I'm using a C library in C++ and wrote a wrapper. At one point I need to convert an std::string
to a c-style string. There is a class with a function, which returns a string. Casting the returned string works if the string is short, otherwise not. Here is a simple and reduced example illustrating the issue:
#include <iostream>
#include <string>
class StringBox {
public:
std::string getString() const { return text_; }
StringBox(std::string text) : text_(text){};
private:
std::string text_;
};
int main(int argc, char **argv) {
const unsigned char *castString = NULL;
std::string someString = "I am a loooooooooooooooooong string"; // Won't work
// std::string someString = "hello"; // This one works
StringBox box(someString);
castString = (const unsigned char *)box.getString().c_str();
std::cout << "castString: " << castString << std::endl;
return 0;
}
Executing the file above prints this to the console:
castString:
whereas if I swap the commenting on someString
, it correctly prints
castString: hello
How is this possible?
You are invoking c_str
on a temporary string object retuned by the getString()
member function. The pointer returned by c_str()
is only valid as long as the original string object exists, so at the end of the line where you assign castString
it ends up being a dangling pointer. Officially, this leads to undefined behavior.
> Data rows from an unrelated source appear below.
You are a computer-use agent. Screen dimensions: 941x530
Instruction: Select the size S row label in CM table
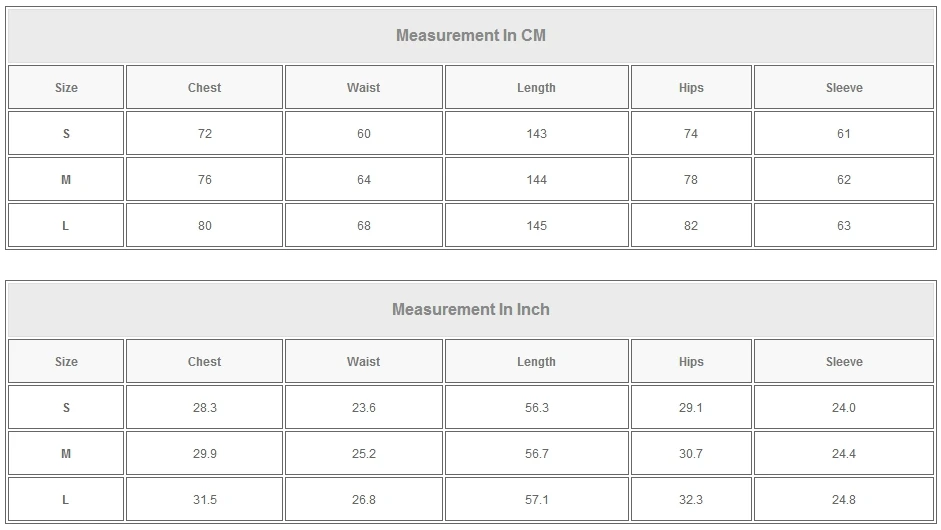tap(66, 134)
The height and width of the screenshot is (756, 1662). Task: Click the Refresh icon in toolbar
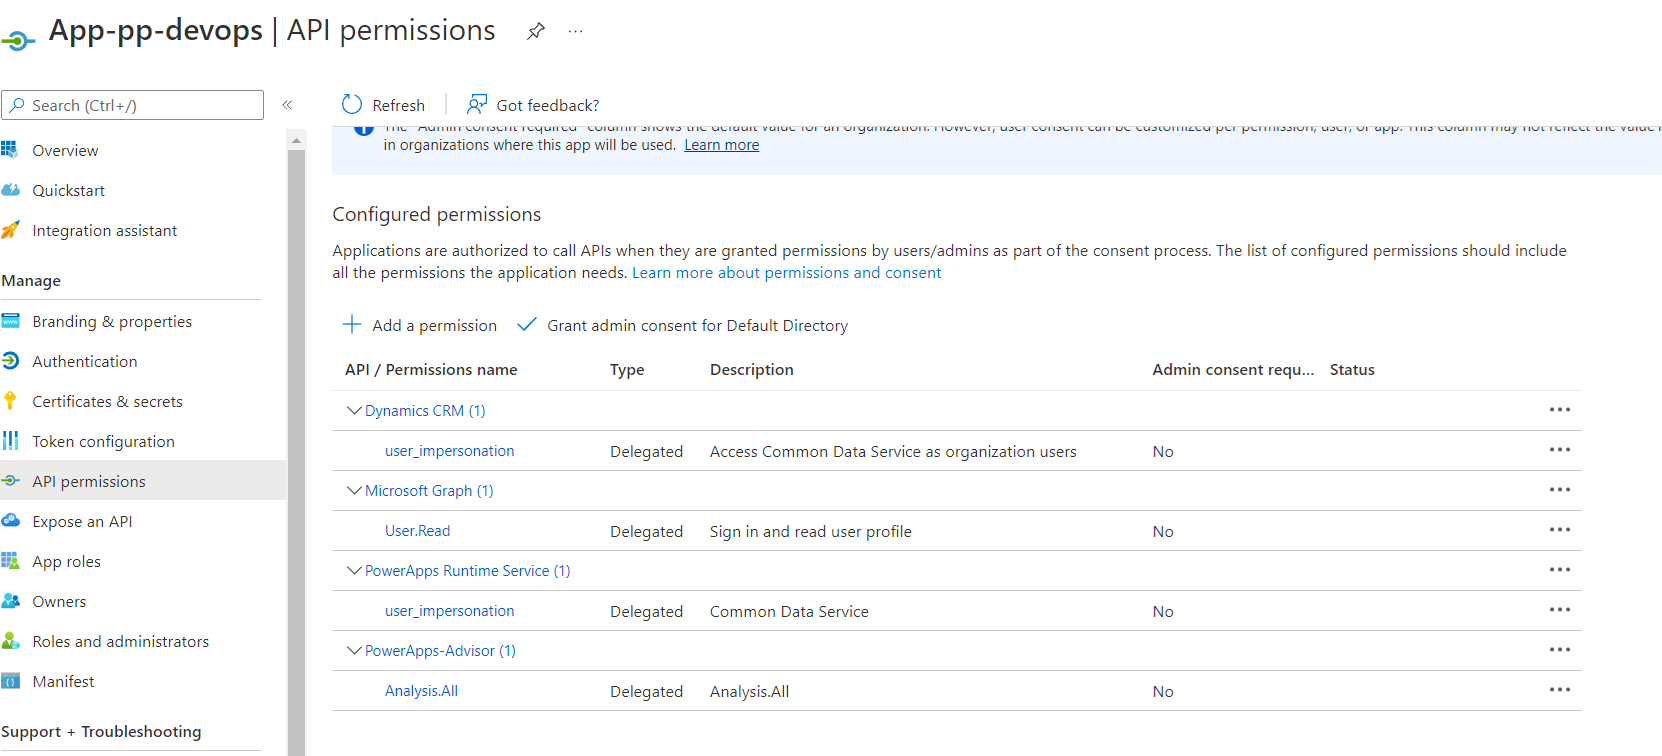352,105
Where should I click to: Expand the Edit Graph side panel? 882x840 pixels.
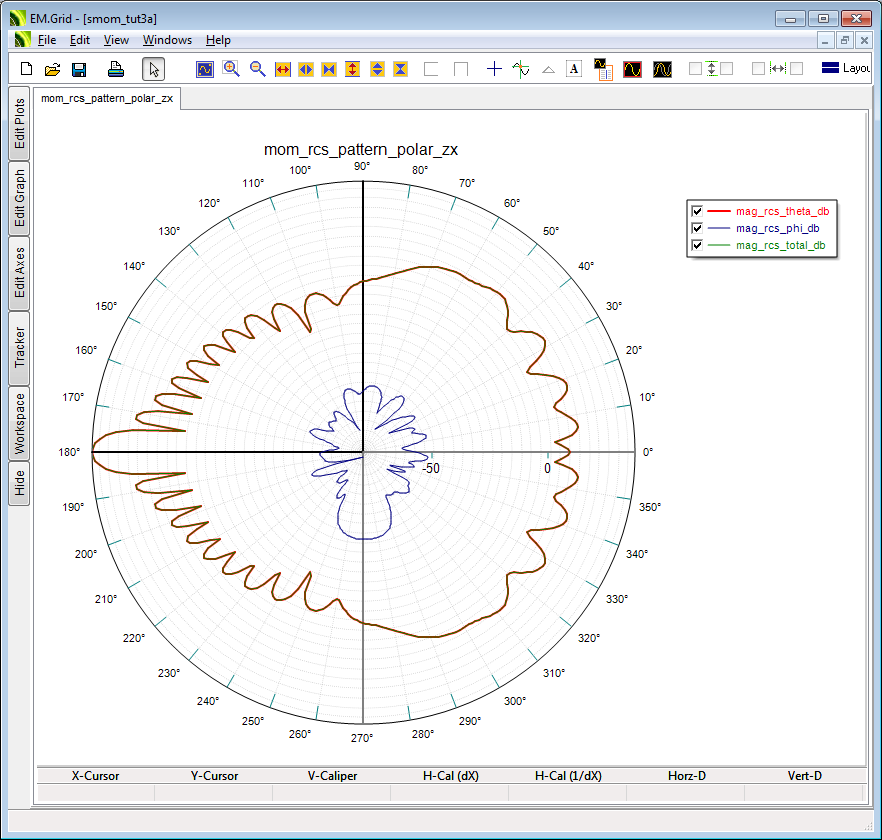pyautogui.click(x=19, y=198)
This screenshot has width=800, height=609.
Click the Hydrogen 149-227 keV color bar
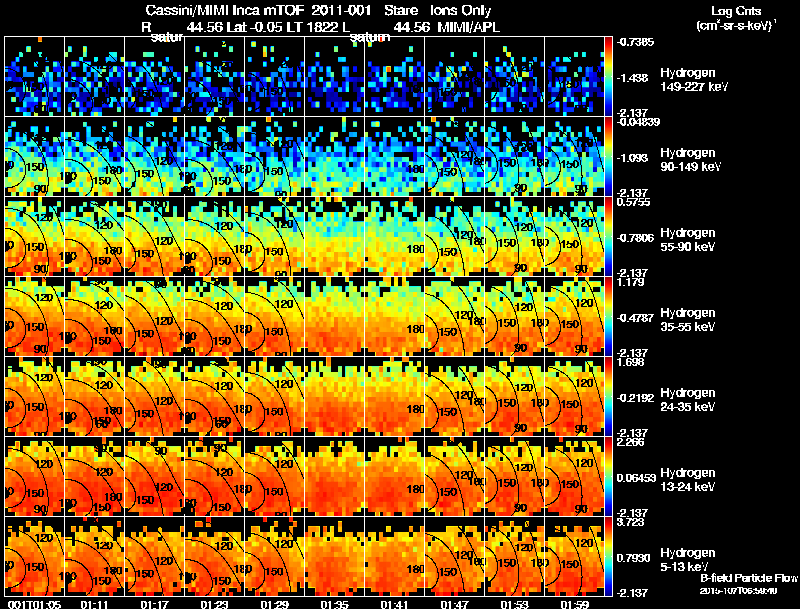[608, 77]
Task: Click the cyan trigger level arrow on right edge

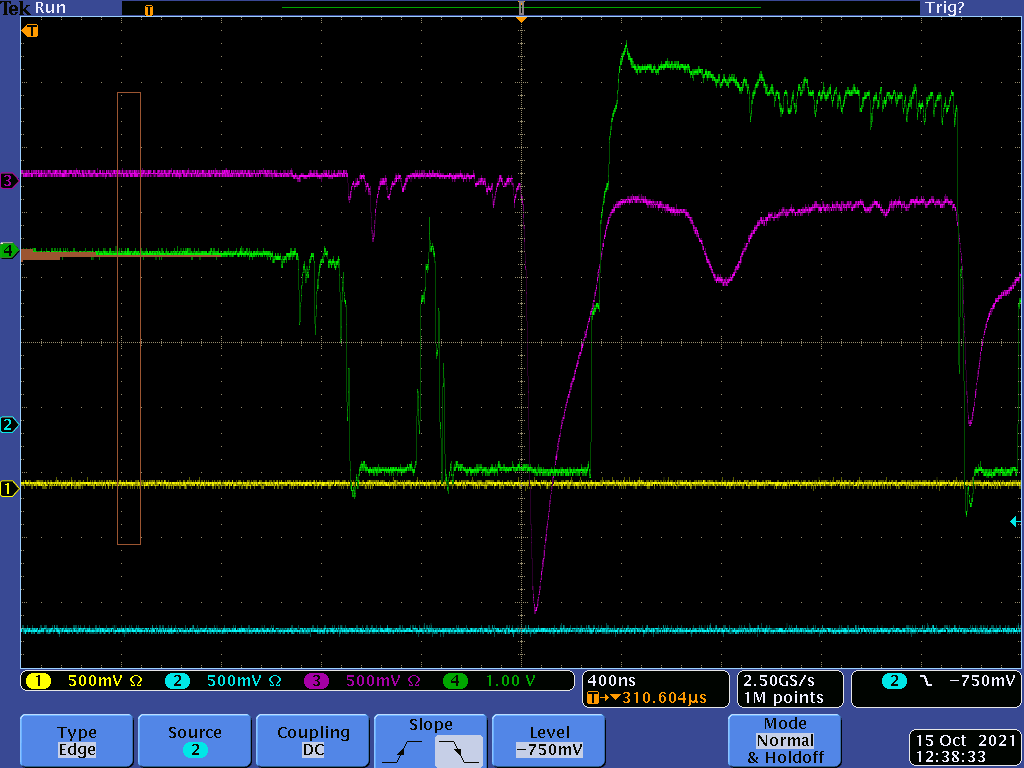Action: (1015, 521)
So why does this work for short strings? I suspect that you're seeing the effects of the Short String Optimization, an optimization where for strings less than a certain length the character data is stored inside the bytes of the string object itself rather than in the heap. It's possible that the temporary string that was returned was stored on the stack, so when it was cleaned up no deallocations occurred and the pointer to the expired string object still holds your old string bytes. This seems consistent with what you're seeing, but it still doesn't mean what you're doing is a good idea. :-)
box.getString()
is an anonymous temporary. c_str()
is only valid for the length of the variable.
So in your case, c_str()
is invalidated by the time you get to the std::cout
. The behaviour of reading the pointer contents is undefined.
(Interestingly the behaviour of your short string is possibly different due to std::string
storing short strings in a different way.)
As you return by value
box.getString()
is a temporary and so
box.getString().c_str()
is valid only during the expression, then it is a dangling pointer.